GIVEN INSTRUCTION:
Please update the records starting with the line that contains "At what coordinates should I click to accomplish: Open the Sayfa" and going on through the line that contains "click(845, 666)", writing those lines out again with "heart favorite icon" changed to "star favorite icon" and everything else left as it is.

[Data records]
══════════

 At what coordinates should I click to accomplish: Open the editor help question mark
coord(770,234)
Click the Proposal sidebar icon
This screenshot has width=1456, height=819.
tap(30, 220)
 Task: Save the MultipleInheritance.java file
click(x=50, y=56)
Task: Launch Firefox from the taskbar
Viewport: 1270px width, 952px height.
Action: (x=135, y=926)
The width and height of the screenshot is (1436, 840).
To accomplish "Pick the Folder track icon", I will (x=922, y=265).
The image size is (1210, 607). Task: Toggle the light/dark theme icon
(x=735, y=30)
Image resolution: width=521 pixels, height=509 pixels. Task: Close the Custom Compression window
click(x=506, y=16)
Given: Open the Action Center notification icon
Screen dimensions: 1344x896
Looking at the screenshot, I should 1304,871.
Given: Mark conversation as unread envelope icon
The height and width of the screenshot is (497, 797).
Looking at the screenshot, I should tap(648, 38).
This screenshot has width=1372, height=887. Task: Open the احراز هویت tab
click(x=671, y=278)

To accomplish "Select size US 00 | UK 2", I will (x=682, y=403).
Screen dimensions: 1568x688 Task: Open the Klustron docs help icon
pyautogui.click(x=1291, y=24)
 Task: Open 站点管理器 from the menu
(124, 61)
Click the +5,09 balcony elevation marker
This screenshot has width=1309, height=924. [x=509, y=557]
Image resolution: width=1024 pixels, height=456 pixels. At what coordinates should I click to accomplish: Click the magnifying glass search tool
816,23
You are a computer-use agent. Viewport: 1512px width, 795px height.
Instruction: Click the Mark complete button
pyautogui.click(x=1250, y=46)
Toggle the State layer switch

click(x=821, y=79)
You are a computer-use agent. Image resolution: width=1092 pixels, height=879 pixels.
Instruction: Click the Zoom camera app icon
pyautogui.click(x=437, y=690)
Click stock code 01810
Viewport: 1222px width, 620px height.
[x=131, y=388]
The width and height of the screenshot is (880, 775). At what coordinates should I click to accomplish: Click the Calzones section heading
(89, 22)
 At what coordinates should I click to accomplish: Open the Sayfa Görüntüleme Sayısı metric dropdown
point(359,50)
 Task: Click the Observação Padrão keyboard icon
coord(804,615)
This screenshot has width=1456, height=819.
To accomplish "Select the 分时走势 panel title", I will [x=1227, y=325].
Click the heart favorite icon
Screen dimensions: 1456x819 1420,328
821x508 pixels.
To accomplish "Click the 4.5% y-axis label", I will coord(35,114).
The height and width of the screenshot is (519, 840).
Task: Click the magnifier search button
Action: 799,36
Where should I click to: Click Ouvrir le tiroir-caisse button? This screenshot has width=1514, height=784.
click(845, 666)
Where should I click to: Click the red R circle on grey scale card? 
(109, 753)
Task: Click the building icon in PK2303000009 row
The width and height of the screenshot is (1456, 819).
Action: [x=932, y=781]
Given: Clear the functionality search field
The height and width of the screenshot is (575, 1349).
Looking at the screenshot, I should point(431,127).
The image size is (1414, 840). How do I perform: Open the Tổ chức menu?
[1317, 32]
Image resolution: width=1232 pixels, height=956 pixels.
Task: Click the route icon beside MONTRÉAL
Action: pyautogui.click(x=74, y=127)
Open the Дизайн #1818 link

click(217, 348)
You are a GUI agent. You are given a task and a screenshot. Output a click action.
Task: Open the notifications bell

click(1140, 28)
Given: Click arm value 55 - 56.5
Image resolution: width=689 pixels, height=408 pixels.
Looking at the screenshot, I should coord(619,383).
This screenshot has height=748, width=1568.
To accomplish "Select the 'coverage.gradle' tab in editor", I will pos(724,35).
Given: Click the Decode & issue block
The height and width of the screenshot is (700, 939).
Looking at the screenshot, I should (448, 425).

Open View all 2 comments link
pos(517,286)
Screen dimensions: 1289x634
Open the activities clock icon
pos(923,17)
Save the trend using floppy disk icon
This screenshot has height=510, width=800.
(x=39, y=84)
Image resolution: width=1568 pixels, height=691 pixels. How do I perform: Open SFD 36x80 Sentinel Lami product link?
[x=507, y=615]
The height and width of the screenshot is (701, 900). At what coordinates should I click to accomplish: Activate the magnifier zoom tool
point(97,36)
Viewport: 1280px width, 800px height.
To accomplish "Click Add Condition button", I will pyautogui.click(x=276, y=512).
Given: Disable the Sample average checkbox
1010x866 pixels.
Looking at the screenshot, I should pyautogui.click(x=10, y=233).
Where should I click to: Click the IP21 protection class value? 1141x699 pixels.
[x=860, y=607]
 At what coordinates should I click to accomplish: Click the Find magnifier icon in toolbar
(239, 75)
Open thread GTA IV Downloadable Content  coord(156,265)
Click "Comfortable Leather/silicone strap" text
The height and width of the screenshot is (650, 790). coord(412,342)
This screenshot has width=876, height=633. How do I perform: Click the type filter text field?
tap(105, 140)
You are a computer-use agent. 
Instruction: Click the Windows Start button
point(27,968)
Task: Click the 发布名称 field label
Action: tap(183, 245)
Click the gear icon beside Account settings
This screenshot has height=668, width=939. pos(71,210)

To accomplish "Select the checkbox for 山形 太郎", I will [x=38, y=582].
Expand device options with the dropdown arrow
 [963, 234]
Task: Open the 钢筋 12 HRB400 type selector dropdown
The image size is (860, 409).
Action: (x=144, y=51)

══════════

REPLY:
 At what coordinates should I click to accomplish: Open the Sayfa Görüntüleme Sayısı metric dropdown
point(359,50)
 Task: Click the Observação Padrão keyboard icon
coord(804,615)
This screenshot has width=1456, height=819.
To accomplish "Select the 分时走势 panel title", I will [x=1227, y=325].
Click the star favorite icon
Screen dimensions: 1456x819 1420,328
821x508 pixels.
To accomplish "Click the 4.5% y-axis label", I will coord(35,114).
The height and width of the screenshot is (519, 840).
Task: Click the magnifier search button
Action: 799,36
Where should I click to: Click Ouvrir le tiroir-caisse button? This screenshot has width=1514, height=784.
click(845, 666)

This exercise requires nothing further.